WHAT THIS TASK INVOLVES:
Produce the records again in full, exactly as shown below.

Collected data:
▬▬▬▬▬▬▬▬▬▬

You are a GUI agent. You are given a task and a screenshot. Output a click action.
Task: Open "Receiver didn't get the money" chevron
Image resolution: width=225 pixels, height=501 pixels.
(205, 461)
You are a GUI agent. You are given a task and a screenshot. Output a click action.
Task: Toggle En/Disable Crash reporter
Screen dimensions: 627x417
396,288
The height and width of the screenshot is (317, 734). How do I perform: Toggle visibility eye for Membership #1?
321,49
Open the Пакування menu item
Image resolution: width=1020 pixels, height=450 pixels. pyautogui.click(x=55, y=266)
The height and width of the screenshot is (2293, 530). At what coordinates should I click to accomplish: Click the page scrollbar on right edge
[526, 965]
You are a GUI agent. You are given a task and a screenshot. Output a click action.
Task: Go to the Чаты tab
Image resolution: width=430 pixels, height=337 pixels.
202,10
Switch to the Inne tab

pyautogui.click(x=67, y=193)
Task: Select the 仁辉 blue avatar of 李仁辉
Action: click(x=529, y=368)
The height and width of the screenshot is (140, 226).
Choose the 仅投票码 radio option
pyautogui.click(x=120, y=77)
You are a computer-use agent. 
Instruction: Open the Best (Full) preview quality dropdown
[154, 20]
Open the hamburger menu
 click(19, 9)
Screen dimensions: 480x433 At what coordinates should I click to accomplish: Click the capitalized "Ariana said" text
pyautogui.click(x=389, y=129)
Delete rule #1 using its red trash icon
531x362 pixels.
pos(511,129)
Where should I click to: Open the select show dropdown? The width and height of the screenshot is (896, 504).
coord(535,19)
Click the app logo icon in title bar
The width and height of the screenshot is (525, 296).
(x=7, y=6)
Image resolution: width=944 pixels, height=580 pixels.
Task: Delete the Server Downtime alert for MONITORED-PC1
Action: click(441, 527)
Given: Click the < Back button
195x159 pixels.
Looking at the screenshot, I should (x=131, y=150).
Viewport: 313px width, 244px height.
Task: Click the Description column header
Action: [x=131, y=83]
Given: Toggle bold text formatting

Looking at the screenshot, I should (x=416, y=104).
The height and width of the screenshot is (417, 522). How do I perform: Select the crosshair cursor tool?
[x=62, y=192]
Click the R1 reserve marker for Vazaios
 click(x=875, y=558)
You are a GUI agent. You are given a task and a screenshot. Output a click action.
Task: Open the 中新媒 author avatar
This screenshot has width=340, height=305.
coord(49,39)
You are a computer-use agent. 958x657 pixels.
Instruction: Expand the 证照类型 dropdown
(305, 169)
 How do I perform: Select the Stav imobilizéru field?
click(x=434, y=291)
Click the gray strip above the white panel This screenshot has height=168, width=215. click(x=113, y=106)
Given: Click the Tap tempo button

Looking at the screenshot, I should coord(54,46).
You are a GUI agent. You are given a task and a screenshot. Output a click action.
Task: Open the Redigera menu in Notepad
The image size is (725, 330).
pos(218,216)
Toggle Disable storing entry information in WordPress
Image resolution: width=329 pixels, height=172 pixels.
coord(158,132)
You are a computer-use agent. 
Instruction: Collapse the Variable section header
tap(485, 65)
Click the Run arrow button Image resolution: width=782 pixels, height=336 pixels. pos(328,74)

▬▬▬▬▬▬▬▬▬▬

OUTPUT FOR THIS EXERCISE:
You are a GUI agent. You are given a task and a screenshot. Output a click action.
Task: Open "Receiver didn't get the money" chevron
Image resolution: width=225 pixels, height=501 pixels.
(205, 461)
You are a GUI agent. You are given a task and a screenshot. Output a click action.
Task: Toggle En/Disable Crash reporter
Screen dimensions: 627x417
396,288
The height and width of the screenshot is (317, 734). How do I perform: Toggle visibility eye for Membership #1?
321,49
Open the Пакування menu item
Image resolution: width=1020 pixels, height=450 pixels. pyautogui.click(x=55, y=266)
The height and width of the screenshot is (2293, 530). At what coordinates should I click to accomplish: Click the page scrollbar on right edge
[526, 965]
You are a GUI agent. You are given a task and a screenshot. Output a click action.
Task: Go to the Чаты tab
Image resolution: width=430 pixels, height=337 pixels.
202,10
Switch to the Inne tab

pyautogui.click(x=67, y=193)
Task: Select the 仁辉 blue avatar of 李仁辉
Action: click(x=529, y=368)
The height and width of the screenshot is (140, 226).
Choose the 仅投票码 radio option
pyautogui.click(x=120, y=77)
You are a computer-use agent. 
Instruction: Open the Best (Full) preview quality dropdown
[154, 20]
Open the hamburger menu
 click(19, 9)
Screen dimensions: 480x433 At what coordinates should I click to accomplish: Click the capitalized "Ariana said" text
pyautogui.click(x=389, y=129)
Delete rule #1 using its red trash icon
531x362 pixels.
pos(511,129)
Where should I click to: Open the select show dropdown? The width and height of the screenshot is (896, 504).
coord(535,19)
Click the app logo icon in title bar
The width and height of the screenshot is (525, 296).
(x=7, y=6)
Image resolution: width=944 pixels, height=580 pixels.
Task: Delete the Server Downtime alert for MONITORED-PC1
Action: click(441, 527)
Given: Click the < Back button
195x159 pixels.
Looking at the screenshot, I should (x=131, y=150).
Viewport: 313px width, 244px height.
Task: Click the Description column header
Action: [x=131, y=83]
Given: Toggle bold text formatting

Looking at the screenshot, I should (x=416, y=104).
The height and width of the screenshot is (417, 522). How do I perform: Select the crosshair cursor tool?
[x=62, y=192]
Click the R1 reserve marker for Vazaios
 click(x=875, y=558)
You are a GUI agent. You are given a task and a screenshot. Output a click action.
Task: Open the 中新媒 author avatar
This screenshot has width=340, height=305.
coord(49,39)
You are a computer-use agent. 958x657 pixels.
Instruction: Expand the 证照类型 dropdown
(305, 169)
 How do I perform: Select the Stav imobilizéru field?
click(x=434, y=291)
Click the gray strip above the white panel This screenshot has height=168, width=215. click(x=113, y=106)
Given: Click the Tap tempo button

Looking at the screenshot, I should coord(54,46).
You are a GUI agent. You are given a task and a screenshot. Output a click action.
Task: Open the Redigera menu in Notepad
The image size is (725, 330).
pos(218,216)
Toggle Disable storing entry information in WordPress
Image resolution: width=329 pixels, height=172 pixels.
coord(158,132)
You are a computer-use agent. 
Instruction: Collapse the Variable section header
tap(485, 65)
Click the Run arrow button Image resolution: width=782 pixels, height=336 pixels. pos(328,74)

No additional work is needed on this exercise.